Ülke olarak dayanışma toplumuyuz ve bu ruhumuzu hep canlı tutmalıyız. Bu düşünce ile yüz yüze eğitimlerde bu bilincin artması ve duyarlılık gelişmesi açısından derslerimde sosyal sorumluluk projelerini ödev olarak veriyordum. Öğrenciler de bu projeleri yaptıktan sonra hayata daha farklı baktıklarına ilişkin geri dönüşler sağlıyorlardı. Öğrencilerden aldığım bu geri dönütler nedeniyle okullarda; ilkokul, ortaokul, lise ve yükseköğretimde sosyal sorumluluk projeleri zorunlu olması gerektiğini düşünüyorum. Çünkü sosyal sorumluluk bilinci taşırsak, ürettiğimiz hizmet veya ürünü de erişilebilir kılarız. Bu farkındalık olduğu sürece ve yaşadığımız dünyayı sahiplendiğimizde hayata erişimde bir zorluk olsa bile çözüm odaklı olmamız sayesinde çözümler hep üretilir.
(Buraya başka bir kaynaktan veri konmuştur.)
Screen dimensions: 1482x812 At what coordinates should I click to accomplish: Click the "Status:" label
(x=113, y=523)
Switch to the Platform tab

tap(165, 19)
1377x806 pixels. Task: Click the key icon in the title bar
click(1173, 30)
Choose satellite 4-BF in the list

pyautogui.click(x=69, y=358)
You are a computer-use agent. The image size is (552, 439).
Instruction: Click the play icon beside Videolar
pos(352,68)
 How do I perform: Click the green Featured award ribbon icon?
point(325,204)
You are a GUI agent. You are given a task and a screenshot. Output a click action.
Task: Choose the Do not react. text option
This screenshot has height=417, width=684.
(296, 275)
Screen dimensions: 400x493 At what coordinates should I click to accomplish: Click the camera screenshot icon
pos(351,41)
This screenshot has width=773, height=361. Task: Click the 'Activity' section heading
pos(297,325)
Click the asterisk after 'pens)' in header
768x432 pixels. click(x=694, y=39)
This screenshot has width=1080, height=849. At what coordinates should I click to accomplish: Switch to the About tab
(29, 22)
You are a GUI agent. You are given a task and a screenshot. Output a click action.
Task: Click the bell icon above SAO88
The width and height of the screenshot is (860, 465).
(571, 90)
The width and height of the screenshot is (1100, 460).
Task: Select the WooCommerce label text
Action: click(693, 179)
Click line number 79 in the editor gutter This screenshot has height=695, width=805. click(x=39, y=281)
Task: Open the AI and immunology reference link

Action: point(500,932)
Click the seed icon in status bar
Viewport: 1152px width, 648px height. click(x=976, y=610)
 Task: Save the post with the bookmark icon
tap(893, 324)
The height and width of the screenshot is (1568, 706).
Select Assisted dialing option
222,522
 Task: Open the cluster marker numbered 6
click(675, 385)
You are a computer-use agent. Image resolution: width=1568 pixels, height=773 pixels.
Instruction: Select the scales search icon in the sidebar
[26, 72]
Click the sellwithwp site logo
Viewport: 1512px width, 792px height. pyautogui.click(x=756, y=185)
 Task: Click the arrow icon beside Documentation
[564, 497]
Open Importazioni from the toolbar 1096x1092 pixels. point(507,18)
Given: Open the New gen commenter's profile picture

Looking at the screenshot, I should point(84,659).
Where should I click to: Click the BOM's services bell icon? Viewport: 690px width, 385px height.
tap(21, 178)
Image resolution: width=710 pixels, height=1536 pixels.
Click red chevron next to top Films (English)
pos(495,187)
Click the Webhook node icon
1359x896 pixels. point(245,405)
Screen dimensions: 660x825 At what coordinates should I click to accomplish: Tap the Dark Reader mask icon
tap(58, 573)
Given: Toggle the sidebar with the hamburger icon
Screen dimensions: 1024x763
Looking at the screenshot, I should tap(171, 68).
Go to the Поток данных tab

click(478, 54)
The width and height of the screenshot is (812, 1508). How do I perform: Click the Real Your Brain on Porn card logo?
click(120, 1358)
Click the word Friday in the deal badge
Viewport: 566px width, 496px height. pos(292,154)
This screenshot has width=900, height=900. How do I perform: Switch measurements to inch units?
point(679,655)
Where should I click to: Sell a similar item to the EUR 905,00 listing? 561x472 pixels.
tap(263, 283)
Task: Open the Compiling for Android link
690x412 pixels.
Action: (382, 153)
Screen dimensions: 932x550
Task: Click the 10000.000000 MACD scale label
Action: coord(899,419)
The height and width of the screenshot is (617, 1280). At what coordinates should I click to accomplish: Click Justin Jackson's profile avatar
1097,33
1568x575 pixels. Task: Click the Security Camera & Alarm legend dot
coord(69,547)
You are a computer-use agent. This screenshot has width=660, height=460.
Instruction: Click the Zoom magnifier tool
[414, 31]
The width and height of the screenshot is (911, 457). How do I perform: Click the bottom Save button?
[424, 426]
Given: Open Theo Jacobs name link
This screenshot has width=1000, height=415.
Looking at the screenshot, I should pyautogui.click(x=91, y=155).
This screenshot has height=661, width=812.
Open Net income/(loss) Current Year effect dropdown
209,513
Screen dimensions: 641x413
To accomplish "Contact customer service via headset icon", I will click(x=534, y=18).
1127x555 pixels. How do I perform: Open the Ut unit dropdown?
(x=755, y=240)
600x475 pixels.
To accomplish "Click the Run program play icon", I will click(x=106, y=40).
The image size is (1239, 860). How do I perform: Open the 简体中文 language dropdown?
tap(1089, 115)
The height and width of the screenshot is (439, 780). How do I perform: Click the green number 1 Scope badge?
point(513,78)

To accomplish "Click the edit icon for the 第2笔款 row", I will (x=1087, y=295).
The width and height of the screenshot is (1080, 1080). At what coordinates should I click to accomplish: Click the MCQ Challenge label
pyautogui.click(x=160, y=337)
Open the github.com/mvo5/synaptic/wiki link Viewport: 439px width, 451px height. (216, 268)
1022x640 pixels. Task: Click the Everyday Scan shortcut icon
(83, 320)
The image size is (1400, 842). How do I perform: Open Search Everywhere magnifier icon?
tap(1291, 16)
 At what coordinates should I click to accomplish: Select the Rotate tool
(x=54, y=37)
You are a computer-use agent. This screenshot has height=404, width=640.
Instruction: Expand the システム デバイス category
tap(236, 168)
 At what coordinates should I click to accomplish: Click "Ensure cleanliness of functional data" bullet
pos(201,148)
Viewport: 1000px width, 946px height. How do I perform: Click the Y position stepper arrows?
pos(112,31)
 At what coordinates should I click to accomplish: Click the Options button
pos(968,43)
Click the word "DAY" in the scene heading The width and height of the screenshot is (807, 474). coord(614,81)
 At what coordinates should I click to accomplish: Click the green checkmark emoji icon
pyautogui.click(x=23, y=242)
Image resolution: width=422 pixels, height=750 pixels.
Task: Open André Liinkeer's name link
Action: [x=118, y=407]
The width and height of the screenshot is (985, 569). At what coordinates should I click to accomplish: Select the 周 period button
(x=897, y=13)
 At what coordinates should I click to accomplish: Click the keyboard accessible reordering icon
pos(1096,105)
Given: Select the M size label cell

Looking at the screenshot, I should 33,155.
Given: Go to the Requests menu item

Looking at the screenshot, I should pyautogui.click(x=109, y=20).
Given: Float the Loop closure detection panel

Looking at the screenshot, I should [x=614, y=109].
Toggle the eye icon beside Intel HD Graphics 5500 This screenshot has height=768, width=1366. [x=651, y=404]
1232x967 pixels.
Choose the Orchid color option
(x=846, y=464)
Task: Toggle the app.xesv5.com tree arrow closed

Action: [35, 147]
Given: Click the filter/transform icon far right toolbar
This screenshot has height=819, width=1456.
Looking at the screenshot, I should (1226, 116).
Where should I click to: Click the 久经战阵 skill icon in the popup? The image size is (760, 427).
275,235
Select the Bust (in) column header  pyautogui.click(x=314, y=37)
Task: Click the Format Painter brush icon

Günümüzde oturup sorunları eleştirmek yerine aktif birer vatandaş olarak hayata katkı sunma zamanı. Hep beraber yaşamı sırtlayalım. İşimizi yaparken yaşam içerisinde bireysel farklılıklar olduğunu göz önüne alalım. Daha planlama aşamasında empatik yaklaşarak ve erişilebilir işler üreterek tüm bireylerin haklarını kullanabildikleri erişilebilir bir hayat sunalım." cümleleriyle konuşmasını sonlandırdı.